People have tried from time to time to start topics, as you know, and guess what happens? You know the answer to that, too. Yesterday on S & O I posed a question that I thought was a perfect fit for the title of that thread. It was immediately disregarded by the alleged leader of the pack because she disagreed that what I posed was being done. There was no desire for any kind of discussion. Lessons in futility.


----------



## MaidInBedlam (Jul 24, 2012)

Huckleberry said:


> MIB
> Freedom of opinions.


So BrattyPatty's original intent about how people should conduct themselves here has changed? The intent of the topic doesn't have anything to do limiting with freedom of opinion, though it does have something to say about how the participants should conduct themselves while expressing their opinions. That's manners, not freedom of opinions.

You can go to several other so-called political topics and call people names any old time. I thought BrattyPatty was trying to get away from that kind of behaviour. and don't tell me the "other side" started it. That's a good example of a child's reason for doing something rude, not an adult's.

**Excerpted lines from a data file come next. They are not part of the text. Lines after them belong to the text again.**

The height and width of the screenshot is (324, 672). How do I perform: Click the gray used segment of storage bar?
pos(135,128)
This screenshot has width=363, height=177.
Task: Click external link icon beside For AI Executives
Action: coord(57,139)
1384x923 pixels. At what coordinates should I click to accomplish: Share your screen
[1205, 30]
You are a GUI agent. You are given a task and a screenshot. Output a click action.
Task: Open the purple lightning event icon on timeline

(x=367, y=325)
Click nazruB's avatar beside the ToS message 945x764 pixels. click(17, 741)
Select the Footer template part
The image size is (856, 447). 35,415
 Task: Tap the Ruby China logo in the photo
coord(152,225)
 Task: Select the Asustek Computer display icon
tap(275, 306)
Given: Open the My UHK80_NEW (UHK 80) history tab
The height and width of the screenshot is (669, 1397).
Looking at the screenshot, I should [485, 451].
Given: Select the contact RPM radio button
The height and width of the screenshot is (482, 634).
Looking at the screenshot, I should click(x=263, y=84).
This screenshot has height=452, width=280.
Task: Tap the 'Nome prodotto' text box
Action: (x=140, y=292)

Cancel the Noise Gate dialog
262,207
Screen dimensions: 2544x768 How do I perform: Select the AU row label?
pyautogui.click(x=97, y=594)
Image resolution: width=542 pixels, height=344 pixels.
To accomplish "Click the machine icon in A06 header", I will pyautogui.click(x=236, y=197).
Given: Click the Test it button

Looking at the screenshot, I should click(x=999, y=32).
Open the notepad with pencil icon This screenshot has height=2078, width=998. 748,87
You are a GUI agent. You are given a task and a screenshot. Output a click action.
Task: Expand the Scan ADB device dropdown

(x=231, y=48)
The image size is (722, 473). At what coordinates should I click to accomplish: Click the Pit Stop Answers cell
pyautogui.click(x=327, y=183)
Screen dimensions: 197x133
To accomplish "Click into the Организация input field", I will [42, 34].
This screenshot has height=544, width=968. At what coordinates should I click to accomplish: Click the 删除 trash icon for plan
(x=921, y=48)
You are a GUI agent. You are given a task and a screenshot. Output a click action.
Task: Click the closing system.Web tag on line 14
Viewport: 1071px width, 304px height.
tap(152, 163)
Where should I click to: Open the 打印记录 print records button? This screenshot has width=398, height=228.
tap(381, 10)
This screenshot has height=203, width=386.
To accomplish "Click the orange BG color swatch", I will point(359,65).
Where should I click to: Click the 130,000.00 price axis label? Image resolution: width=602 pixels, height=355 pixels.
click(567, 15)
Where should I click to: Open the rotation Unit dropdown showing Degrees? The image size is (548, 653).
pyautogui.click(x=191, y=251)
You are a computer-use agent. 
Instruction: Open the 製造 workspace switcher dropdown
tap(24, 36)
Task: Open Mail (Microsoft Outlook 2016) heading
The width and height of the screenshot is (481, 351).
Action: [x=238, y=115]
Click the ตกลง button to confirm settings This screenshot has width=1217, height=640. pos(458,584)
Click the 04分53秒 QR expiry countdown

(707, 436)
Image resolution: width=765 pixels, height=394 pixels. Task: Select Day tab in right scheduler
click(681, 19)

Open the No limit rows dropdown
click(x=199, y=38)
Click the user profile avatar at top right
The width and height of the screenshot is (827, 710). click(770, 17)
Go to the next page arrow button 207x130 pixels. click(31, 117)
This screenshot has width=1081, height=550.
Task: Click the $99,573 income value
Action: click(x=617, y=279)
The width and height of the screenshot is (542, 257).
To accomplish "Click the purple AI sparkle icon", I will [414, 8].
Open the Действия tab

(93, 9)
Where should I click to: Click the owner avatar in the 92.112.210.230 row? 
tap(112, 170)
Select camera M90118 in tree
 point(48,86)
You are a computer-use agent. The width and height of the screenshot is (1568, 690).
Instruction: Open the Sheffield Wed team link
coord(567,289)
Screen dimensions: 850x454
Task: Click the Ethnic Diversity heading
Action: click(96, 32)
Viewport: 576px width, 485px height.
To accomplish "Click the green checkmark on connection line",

*The question goes to BrattyPatty.* Do you still want to stick with your original statement you started this topic with, or do you now have a different idea about how people should act here? All you've got here now is just another topic where people spend more of their time and attention to petty insults and less time on substantive discussion.


----------



## damemary (Mar 14, 2012)

I think we have all let out tempers run free on occasion. It's all way over the edge. I don't think KP will continue to grow. So sad.



MaidInBedlam said:


> BrattyPatty started this topic with this statement; * "Ladies of the Liberal Left is a political thread where we discuss current issues and thoughts without negativity. If you are thinking of causing negative waves in this thread, then just stay away. Your opinions are valued only if you can share them respectfully." *
> 
> To date, the original intent of this topic hasn't been met. There's a lot of negativety, negative waves and lack of respect from and for everyone who participates.
> 
> * So, what's up with that?* Is anyone here concerned about how far away from its original intent this topic has wandered? And don't bother to remind me I've thrown in my share of negativity. I already know about that.


----------



## damemary (Mar 14, 2012)

Well Shayfaye, it's a pleasure to hear from you. Stay well. Enjoy every minute you can.



shayfaye said:


> I spent my summers here as a child. My second cousin was in the House of Representatives of VA for this area and was instrumental in getting a major 4 lane through our mountains which should have increased businesses, etc. I view it as a failure after all these years. Our major retailer is Walmart and we have an Applebees. Wow.
> I came down with cancer and even though I worked at Hopkins, I came here for the quiet. It worked and for that I am grateful. As to why I stay, I am in the process of evaluating that. DH and I are close to total retirement and we can't decide on FL, an RV to travel America or a big boat to cruise the coastways down to South America. Oh well, we'll figure it out.
> My whole family is Democratic. Always has been and always will be. Our small town was know for it at one time, but not so much any more since the religion aspect has taken such a hold. I liked that previous quote - a bible in their hands and Satan in their hearts.
> My DH once told someone here that he had met a lot of religious people down here but very few Christians.


----------



## damemary (Mar 14, 2012)

I applaud MIB's thoughts, but I don't see an answer. I think there is no common ground for some. The animosity is too deep. Best that could happen is for these people to avoid each other....of course this seems impossible too considering the irrationality of some.



Huckleberry said:


> MIB
> Freedom of opinions.


----------



## damemary (Mar 14, 2012)

It's gone too far. And the irrational will not stop.



alcameron said:


> People have tried from time to time to start topics, as you know, and guess what happens? You know the answer to that, too. Yesterday on S & O I posed a question that I thought was a perfect fit for the title of that thread. It was immediately disregarded by the alleged leader of the pack because she disagreed that what I posed was being done. There was no desire for any kind of discussion. Lessons in futility.


----------



## Huckleberry (May 27, 2013)

damemary said:


> I think we have all let out tempers run free on occasion. It's all way over the edge. I don't think KP will continue to grow. So sad.


damemary
I came into the threads with good intentions and no sooner did I post as the Bullie started slinging her snot with all sorts of weird accusations. Well, I can give as good as I get and now here we are. She has done that every opportunity she saw and even if it took digging into stuff already growing mold. She is having some psychiatric issues which are in need of attention.


----------



## NJG (Dec 2, 2011)

Is there someone managing this forum that is able to delete her posts so we don't have to deal with her. The only other option we have is for everyone to not answer her. We have to just ignore her. Hard to do, but we must.


----------



## damemary (Mar 14, 2012)

I think we can only request to delete our own posts, but I may be wrong about that.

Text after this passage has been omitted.